(Collected data)

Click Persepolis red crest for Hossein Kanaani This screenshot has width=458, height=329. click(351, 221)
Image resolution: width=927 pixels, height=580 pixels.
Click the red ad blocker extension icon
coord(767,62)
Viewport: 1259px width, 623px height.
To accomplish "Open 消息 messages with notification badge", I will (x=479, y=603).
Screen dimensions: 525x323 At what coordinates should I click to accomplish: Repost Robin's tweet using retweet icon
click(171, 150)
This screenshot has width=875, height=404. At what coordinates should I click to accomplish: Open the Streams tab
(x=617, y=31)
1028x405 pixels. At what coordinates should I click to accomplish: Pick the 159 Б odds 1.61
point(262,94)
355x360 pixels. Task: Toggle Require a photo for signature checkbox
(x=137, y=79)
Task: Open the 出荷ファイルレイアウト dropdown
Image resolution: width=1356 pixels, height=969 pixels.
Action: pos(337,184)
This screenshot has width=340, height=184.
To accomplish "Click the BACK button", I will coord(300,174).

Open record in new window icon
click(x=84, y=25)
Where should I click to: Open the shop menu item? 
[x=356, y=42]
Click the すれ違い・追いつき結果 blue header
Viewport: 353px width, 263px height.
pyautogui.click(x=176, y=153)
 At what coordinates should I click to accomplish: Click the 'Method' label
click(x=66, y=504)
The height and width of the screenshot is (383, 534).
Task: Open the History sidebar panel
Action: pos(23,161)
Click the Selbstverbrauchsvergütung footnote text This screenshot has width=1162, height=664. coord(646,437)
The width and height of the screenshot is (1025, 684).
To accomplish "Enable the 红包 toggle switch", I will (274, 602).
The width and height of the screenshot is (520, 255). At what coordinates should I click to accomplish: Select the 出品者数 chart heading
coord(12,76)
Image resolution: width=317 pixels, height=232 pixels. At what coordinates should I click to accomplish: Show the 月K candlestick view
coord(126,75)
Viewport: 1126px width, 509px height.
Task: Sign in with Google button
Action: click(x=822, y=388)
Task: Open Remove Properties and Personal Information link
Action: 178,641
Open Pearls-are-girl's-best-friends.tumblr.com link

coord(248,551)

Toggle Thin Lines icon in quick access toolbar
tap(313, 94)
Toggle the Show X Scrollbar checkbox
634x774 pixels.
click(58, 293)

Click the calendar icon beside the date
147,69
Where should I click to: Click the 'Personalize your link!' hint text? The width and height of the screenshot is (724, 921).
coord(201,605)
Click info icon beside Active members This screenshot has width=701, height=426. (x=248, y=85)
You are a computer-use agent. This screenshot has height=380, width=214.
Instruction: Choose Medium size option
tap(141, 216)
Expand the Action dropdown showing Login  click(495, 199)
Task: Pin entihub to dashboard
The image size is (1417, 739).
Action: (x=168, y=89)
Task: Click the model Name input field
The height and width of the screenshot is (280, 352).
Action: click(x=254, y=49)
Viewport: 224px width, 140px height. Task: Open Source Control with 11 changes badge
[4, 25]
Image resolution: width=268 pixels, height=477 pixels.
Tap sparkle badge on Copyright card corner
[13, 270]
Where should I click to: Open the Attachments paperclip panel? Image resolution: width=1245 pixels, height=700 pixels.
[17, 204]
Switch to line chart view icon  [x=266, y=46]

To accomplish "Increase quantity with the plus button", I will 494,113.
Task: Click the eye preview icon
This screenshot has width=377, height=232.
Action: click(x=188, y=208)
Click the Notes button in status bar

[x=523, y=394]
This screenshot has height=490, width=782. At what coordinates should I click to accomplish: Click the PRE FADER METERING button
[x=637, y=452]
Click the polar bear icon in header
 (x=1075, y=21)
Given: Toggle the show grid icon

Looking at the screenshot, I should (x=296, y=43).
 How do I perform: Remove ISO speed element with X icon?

■ **Exercise aim**
All that is wanted is the set of lines from the one with "You are a computer-use" through the last line of the entries, both included, output exactly.

■ **Your response**
You are a computer-use agent. This screenshot has height=380, width=214.
Instruction: Choose Medium size option
tap(141, 216)
Expand the Action dropdown showing Login  click(495, 199)
Task: Pin entihub to dashboard
The image size is (1417, 739).
Action: (x=168, y=89)
Task: Click the model Name input field
The height and width of the screenshot is (280, 352).
Action: click(x=254, y=49)
Viewport: 224px width, 140px height. Task: Open Source Control with 11 changes badge
[4, 25]
Image resolution: width=268 pixels, height=477 pixels.
Tap sparkle badge on Copyright card corner
[13, 270]
Where should I click to: Open the Attachments paperclip panel? Image resolution: width=1245 pixels, height=700 pixels.
[17, 204]
Switch to line chart view icon  [x=266, y=46]

To accomplish "Increase quantity with the plus button", I will 494,113.
Task: Click the eye preview icon
This screenshot has width=377, height=232.
Action: click(x=188, y=208)
Click the Notes button in status bar

[x=523, y=394]
This screenshot has height=490, width=782. At what coordinates should I click to accomplish: Click the PRE FADER METERING button
[x=637, y=452]
Click the polar bear icon in header
 (x=1075, y=21)
Given: Toggle the show grid icon

Looking at the screenshot, I should (x=296, y=43).
 How do I perform: Remove ISO speed element with X icon?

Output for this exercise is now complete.